Goal of the exercise: Give back exactly the lines of the material below that start at the one holding "Screen dimensions: 405x288" and end at the last line, minus the pictures.
*-*-*
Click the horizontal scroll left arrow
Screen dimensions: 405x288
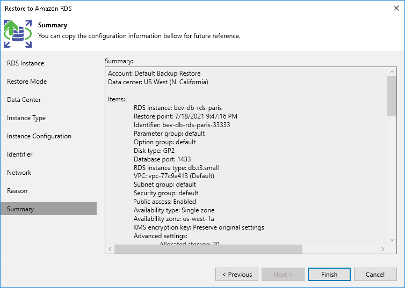[110, 249]
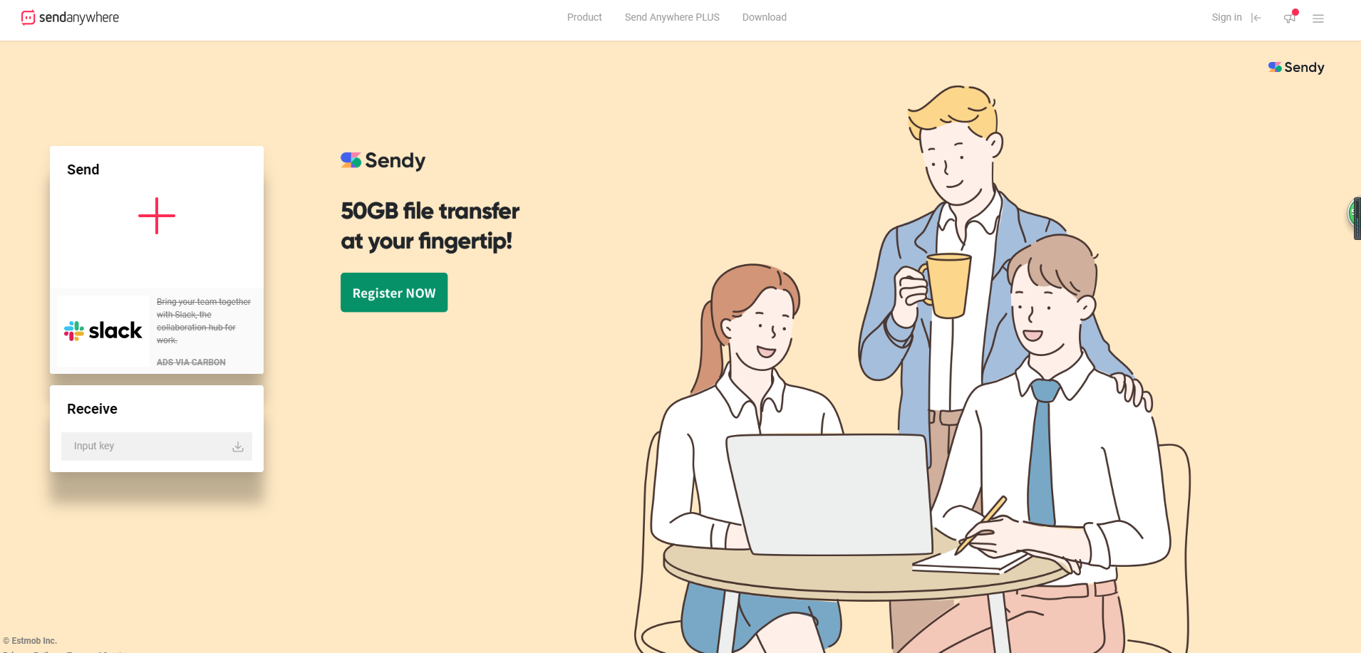The width and height of the screenshot is (1361, 653).
Task: Click the Sign in link
Action: click(1226, 17)
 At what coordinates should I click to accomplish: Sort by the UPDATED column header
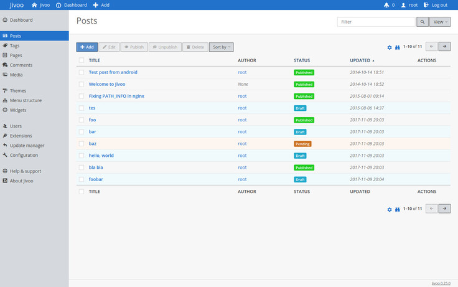[x=361, y=60]
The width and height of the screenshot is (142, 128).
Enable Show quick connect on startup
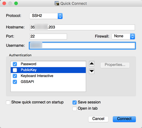[x=8, y=103]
*-*-*
Response below:
Screen dimensions: 405x288
[110, 249]
The width and height of the screenshot is (1361, 653).
Task: Click the Sign in link
Action: click(1226, 17)
 At what coordinates should I click to accomplish: Sort by the UPDATED column header
[x=361, y=60]
The width and height of the screenshot is (142, 128).
Enable Show quick connect on startup
[x=8, y=103]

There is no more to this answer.